Argentine president Mauricio Macri at the beginning of the press conference Wednesday midday in Casa Rosada (Government House), highlighted the visit of Barack Obama's to Argentina and said “a stage of mature, intelligent and constructive relations is beginning.”
“You are at home,” Macri told Obama before dozens of journalists from around the world. Macri underlined his counterpart’s “very important leadership” in terms of a “green agenda” and reaffirmed Argentina’s commitment to “lead the fight against the climate change in the 21st century.”
You have emerged proposing great changes and proved it was possible,” stressed the Argentine leader who also expressed his solidarity to the family of the victims of Tuesday attacks in Brussels which left dozens of dead.
I want to take a minute to share this grief all the inhabitants of this planet have felt after this cruel and devastating new attack,” he stated.
“We have begun to consider a path to open agendas” between both nations and assured he seeks to “strengthen the Mercosur first to reach a wider agreement late,” he added when asked about a possible bilateral free trade deal.
On his side president Obama praised the “constructive approach” of the Macri administration to solve the 15-year legal battle against holdout creditors.
Asked specifically about the deal the US leader considered that talks with creditors “open the possibility to a conflict resolution.” A solution would help “stabilize Argentina’s international financial relations.”
The two leaders also revealed some of the issues they discussed during their previous hour long meeting among which was the “commitment” of both administrations regarding respect for human rights. The statement came a day before Argentina mark the 40th anniversary of the civil-military dictatorship that killed and disappeared an estimated 30,000 people.

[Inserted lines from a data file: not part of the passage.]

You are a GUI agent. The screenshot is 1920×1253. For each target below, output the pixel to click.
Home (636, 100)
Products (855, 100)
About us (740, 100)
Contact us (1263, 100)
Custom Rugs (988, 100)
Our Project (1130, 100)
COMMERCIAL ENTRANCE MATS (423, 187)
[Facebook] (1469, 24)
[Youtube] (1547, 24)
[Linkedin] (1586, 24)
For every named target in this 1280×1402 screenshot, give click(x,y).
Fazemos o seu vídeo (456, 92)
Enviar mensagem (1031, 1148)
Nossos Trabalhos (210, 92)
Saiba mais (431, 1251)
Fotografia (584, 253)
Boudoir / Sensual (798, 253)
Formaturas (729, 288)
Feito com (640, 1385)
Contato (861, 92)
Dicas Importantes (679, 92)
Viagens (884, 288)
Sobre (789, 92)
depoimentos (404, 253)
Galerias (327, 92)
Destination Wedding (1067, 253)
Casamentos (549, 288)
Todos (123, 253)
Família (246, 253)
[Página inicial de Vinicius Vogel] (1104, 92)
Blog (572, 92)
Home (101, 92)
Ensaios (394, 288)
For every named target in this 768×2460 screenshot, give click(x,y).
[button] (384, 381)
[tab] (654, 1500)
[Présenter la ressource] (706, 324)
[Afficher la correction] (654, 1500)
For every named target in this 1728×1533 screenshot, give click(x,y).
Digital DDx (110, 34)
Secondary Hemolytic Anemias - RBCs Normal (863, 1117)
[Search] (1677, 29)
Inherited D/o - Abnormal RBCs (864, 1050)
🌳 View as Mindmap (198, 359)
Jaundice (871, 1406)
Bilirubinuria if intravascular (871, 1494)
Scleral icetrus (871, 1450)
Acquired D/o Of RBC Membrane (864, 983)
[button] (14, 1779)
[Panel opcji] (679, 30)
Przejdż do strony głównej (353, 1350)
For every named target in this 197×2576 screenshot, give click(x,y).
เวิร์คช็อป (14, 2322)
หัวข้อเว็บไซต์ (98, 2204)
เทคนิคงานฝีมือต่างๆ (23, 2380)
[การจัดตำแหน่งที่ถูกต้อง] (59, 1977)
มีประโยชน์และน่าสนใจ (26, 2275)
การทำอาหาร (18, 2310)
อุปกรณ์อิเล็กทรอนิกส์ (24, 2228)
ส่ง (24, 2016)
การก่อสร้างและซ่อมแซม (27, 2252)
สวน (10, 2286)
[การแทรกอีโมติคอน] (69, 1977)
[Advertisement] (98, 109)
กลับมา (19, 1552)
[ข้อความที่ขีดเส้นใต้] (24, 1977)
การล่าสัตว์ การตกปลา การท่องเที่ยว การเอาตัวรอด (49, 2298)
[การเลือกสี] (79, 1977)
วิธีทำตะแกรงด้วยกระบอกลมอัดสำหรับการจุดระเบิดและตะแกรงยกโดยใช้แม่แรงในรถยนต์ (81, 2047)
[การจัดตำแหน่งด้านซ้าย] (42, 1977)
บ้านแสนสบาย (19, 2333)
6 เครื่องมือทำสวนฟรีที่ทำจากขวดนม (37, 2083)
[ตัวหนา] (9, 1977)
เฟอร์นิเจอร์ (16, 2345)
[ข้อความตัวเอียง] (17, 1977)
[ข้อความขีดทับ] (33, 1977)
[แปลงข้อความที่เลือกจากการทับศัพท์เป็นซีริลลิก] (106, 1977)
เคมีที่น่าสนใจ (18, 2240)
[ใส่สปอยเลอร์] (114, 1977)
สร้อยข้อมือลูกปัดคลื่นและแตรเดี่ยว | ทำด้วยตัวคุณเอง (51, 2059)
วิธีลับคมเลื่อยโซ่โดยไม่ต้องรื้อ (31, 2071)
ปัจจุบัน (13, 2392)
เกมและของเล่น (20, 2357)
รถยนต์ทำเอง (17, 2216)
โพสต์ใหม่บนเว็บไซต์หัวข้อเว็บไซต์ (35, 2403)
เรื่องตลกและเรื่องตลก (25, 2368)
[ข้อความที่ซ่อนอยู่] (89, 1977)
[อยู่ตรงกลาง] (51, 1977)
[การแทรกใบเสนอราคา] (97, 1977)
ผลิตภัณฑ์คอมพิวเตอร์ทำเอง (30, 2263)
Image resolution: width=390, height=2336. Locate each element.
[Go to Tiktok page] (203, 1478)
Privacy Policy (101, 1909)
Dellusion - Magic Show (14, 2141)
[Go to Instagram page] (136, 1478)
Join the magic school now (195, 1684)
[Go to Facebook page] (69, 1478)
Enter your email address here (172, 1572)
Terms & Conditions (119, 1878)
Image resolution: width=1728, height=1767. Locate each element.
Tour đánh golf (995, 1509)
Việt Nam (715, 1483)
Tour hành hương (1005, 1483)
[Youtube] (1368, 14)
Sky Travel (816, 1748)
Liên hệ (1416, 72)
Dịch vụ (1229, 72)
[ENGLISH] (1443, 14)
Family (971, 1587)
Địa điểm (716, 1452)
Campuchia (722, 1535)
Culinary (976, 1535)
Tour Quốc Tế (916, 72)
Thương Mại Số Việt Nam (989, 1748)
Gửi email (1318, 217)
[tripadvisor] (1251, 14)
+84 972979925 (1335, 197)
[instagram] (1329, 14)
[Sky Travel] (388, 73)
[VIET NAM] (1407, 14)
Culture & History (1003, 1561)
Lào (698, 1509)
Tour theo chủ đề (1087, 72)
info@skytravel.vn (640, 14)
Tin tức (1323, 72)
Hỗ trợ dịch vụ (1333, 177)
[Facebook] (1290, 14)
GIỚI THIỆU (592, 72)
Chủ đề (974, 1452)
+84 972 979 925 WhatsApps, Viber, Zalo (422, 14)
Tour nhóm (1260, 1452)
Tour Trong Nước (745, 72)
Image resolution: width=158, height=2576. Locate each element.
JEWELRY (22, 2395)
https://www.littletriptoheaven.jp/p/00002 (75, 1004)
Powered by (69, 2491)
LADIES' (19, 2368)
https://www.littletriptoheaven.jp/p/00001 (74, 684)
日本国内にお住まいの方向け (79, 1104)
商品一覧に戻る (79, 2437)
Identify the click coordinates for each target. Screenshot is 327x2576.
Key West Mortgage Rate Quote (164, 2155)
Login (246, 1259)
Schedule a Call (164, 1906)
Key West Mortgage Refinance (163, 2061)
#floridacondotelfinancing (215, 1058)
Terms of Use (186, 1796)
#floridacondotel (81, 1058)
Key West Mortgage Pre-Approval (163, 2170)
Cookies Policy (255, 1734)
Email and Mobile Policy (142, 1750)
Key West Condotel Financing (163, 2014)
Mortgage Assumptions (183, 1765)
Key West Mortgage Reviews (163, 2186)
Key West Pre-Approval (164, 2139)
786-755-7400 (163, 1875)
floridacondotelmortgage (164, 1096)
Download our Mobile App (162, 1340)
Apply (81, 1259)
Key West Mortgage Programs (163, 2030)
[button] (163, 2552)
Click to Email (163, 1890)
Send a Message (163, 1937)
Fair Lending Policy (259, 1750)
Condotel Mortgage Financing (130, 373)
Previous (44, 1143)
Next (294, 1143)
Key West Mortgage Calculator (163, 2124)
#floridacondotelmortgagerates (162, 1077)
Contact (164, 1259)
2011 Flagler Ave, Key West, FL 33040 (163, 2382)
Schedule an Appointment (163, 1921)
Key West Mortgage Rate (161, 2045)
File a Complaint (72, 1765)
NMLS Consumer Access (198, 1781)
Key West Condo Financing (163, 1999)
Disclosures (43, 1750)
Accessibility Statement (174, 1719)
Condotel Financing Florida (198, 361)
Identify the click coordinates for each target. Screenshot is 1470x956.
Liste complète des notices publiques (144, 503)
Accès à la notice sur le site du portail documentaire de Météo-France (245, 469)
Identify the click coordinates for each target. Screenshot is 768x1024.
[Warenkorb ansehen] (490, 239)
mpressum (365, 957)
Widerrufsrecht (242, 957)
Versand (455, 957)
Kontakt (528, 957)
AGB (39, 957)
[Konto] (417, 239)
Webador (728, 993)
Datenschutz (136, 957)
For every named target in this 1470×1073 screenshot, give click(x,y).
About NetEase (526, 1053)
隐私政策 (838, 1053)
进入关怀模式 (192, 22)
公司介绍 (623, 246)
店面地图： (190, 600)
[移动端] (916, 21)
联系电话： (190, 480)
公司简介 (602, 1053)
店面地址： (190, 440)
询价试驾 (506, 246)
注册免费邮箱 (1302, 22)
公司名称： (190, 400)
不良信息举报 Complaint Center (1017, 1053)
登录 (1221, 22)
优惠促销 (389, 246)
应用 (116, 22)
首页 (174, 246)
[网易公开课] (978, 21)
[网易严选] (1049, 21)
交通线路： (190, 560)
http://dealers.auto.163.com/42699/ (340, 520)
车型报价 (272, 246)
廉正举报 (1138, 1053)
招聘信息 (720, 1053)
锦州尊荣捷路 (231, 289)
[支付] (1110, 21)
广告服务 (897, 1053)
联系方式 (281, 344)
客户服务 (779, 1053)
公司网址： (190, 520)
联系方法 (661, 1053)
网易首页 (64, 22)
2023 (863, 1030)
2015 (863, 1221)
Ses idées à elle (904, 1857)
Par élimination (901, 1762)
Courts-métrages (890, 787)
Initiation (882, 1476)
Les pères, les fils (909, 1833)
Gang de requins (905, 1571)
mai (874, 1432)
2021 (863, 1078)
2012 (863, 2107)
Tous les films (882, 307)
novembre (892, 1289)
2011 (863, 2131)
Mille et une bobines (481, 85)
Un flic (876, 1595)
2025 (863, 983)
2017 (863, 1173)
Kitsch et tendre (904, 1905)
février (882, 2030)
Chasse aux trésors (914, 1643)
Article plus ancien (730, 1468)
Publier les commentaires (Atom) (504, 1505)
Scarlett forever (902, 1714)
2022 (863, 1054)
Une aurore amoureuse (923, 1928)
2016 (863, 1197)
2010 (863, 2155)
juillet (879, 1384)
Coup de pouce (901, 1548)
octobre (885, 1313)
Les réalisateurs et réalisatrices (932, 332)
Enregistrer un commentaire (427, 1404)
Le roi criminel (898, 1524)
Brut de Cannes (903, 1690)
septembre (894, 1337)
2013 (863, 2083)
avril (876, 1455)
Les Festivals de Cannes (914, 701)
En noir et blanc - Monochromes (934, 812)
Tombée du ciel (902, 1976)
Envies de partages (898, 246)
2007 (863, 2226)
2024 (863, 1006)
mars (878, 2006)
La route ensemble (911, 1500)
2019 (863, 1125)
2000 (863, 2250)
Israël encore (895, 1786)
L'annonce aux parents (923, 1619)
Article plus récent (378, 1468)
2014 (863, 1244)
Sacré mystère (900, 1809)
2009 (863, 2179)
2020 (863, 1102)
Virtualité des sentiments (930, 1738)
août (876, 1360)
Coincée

“Hours before we commemorate 40 years since the military coup, you, accepting our request, agreed to declassify the files. We are thankful for that gesture (…). We have the right to know the truth,” Macri said as he referred to the decision by Washington to declassify US military files on Argentina’s darkest period.
Macri said the decision “is a very important demonstration that if we talk with other countries, with respect and seriousness, countries will cooperate.”
On his behalf, Barack Obama renewed “our commitment” with the respect of human rights, recognizing the “courage of the people that opposed to the abuses” committed by the military junta that ruled the country between 1976 and 1983.
Obama as well confirmed he will be visiting the Memory Memorial on Thursday 24 March to pay tribute to the victims of the bloody regime. However Obama also praised the role played by former president Jimmy Carter who in the seventies put complying with human rights at the center of US foreign policy (above combating communism and Soviet advances), which became a beacon of hope for Argentina.
The two leaders also revealed having addressed Brazil's political crisis and said they hoped it could be effectively resolved.
Their democracy is sufficiently mature, their systems of laws and structures I think are strong enough that this will get resolved in a way that allows Brazil ultimately to prosper and be the significant world leader that it is, Obama said.
Macri underlined the significance of Brazil for Argentina's economy and Mercosur integration. We hope this situation is rapidly overcome by Brazilians in the framework of Brazilian institutions because Brazil is too important for Argentina and the continent
Finally Obama referring to the Brussels attacks said the world must unite to fight terrorism and the United States can and will defeat Islamic State, US President Barack Obama
He added the United States will continue to offer any assistance that we can to help investigate these attacks and bring the attackers to justice.
We will also continue to go after ISIL aggressively until it is removed from Syria and removed from Iraq and is finally destroyed,” the US president emphasized.